AS A CHILD in the “petrochemical postwar bubble” of Chichester, England, “Boy George’s voice was a lifeline, and Alison Moyet’s was the same,” Anohni said, referring to the Yaz singer. “I remember sitting at my grandmother’s house, staring at the radio, listening to those songs come out, and crying, and not knowing why I felt that way. It was like there was permission to feel.”
Those English voices taught Anohni to sing. Making sense of how they drew from what she calls the “technology” of Black American soul music is a part of her current project. “I brought that to this album as an unfinished conversation, trying to understand where I come from and what I’m made out of,” she said. That notion electrifies the explosive “Can’t,” a heartbreaking narrative of refusing to accept a loved one’s self-inflicted death. “There’s something about the alchemy of mixing agony and joy that is a magic technology, a survival technology,” she said.
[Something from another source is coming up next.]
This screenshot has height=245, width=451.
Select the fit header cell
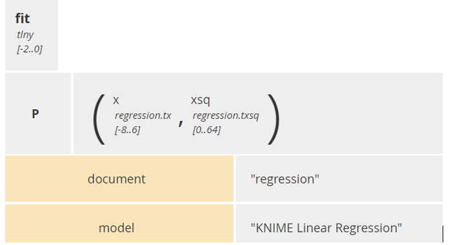coord(32,35)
Anohni’s mother was a photographer and her father an engineer whose profession brought the family to Silicon Valley when Anohni was 10. By her early teens, she had rejected “a lot of Judeo-Christian stuff that was in my family.” Communing with redwood forests impacted her connection to nature profoundly. She entered a subcultural crowd interested in consciousness raising, “feminist pagan practices” and LSD. Anohni said certain of those experiences “helped me understand that the paradigms I had been raised with were constructs, like a really constricting filter, and I was trying to squeeze reality through this keyhole that I had been offered as the only way to see reality. And it just wasn’t that way.”
Among the binaries Anohni has more recently debunked for herself is day and night. “All days are night to me,” she said matter of factly. “When I realized that the blue sky was just an illusion, and behind, it was always night, that was a big deal.”